**PROBLEM DETAILS:** Check every line of the listing below for "field", and report how many lines have it, as a number with nothing more.

**ENTRIES PROVIDED:**
=-=-=-=-=
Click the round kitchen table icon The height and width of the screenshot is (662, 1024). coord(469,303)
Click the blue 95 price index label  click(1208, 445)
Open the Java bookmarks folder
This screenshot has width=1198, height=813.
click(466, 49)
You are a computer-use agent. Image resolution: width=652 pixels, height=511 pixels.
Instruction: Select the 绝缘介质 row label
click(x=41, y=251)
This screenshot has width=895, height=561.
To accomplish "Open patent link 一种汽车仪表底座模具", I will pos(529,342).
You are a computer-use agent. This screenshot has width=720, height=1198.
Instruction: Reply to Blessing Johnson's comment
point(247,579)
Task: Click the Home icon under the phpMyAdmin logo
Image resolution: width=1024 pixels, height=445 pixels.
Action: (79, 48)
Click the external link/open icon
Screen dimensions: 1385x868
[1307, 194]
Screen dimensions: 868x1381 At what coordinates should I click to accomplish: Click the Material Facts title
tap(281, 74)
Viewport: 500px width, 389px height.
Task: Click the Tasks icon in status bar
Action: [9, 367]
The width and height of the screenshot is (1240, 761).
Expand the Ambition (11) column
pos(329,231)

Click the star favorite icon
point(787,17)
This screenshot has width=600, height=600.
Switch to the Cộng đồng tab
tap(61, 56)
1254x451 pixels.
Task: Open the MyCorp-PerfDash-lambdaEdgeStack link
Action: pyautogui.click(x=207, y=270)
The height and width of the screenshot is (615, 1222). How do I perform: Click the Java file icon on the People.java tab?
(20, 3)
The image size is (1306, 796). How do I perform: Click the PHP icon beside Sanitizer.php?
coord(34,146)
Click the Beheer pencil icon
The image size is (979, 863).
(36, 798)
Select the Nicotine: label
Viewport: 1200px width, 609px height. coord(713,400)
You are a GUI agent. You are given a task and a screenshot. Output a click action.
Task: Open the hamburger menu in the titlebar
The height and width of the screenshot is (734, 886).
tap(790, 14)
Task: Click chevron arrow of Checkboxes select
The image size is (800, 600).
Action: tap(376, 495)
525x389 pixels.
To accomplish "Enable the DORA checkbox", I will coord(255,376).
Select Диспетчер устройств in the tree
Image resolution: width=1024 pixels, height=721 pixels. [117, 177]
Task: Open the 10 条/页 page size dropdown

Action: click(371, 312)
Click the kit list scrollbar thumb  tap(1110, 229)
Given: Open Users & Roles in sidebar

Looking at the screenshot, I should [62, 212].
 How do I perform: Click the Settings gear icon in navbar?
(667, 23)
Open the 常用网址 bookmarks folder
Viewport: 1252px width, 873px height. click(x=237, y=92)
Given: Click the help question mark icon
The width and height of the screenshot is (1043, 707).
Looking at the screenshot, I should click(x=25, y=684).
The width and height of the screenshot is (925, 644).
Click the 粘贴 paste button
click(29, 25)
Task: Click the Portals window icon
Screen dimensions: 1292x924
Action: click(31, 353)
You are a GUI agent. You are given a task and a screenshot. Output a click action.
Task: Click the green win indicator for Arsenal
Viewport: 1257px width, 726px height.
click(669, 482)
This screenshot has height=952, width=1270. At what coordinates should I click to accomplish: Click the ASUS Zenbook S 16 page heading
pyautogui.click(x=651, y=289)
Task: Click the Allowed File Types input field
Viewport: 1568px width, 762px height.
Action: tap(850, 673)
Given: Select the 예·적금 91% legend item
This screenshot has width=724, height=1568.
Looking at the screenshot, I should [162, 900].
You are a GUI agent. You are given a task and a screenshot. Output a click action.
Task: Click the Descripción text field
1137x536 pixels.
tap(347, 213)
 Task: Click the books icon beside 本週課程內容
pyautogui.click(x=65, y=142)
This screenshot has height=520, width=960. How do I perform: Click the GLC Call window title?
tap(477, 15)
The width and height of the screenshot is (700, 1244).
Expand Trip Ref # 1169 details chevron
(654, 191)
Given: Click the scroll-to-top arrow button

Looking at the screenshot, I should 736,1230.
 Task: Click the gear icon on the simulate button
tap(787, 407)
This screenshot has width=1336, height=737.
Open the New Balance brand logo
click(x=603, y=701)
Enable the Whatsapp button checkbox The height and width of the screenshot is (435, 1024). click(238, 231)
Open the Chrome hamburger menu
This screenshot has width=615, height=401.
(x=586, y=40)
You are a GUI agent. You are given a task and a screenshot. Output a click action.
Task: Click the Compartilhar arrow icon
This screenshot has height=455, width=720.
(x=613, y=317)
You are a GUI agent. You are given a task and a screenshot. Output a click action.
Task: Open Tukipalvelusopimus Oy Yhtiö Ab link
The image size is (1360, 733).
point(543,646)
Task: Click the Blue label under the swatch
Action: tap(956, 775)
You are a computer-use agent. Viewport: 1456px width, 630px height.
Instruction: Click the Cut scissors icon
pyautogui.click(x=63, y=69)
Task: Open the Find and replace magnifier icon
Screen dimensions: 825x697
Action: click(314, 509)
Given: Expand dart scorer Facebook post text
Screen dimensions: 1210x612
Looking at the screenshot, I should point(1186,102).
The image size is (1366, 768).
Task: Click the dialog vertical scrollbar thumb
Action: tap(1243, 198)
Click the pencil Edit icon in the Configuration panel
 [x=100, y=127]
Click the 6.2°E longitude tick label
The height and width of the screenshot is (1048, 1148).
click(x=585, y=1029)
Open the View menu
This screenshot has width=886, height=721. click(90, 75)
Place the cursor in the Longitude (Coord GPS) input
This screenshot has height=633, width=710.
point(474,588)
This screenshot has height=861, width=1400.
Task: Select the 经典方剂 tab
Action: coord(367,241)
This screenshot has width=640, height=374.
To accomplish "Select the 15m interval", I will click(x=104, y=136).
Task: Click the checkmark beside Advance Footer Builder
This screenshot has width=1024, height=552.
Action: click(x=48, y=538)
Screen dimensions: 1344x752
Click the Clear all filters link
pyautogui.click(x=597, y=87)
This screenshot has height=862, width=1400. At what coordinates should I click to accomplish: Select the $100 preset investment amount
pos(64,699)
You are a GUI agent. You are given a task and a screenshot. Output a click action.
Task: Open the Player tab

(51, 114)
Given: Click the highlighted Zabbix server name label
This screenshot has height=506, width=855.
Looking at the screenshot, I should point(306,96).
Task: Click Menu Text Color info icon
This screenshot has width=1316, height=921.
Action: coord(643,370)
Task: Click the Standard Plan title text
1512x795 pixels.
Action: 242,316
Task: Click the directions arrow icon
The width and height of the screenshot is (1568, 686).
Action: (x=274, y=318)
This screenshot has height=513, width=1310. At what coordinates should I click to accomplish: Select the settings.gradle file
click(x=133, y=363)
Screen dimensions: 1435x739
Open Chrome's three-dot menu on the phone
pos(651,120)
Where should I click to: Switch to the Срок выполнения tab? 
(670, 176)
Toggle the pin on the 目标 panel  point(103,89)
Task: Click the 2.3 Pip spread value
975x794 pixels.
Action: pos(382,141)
=-=-=-=-=
**ANSWER TO THE EXERCISE:** 2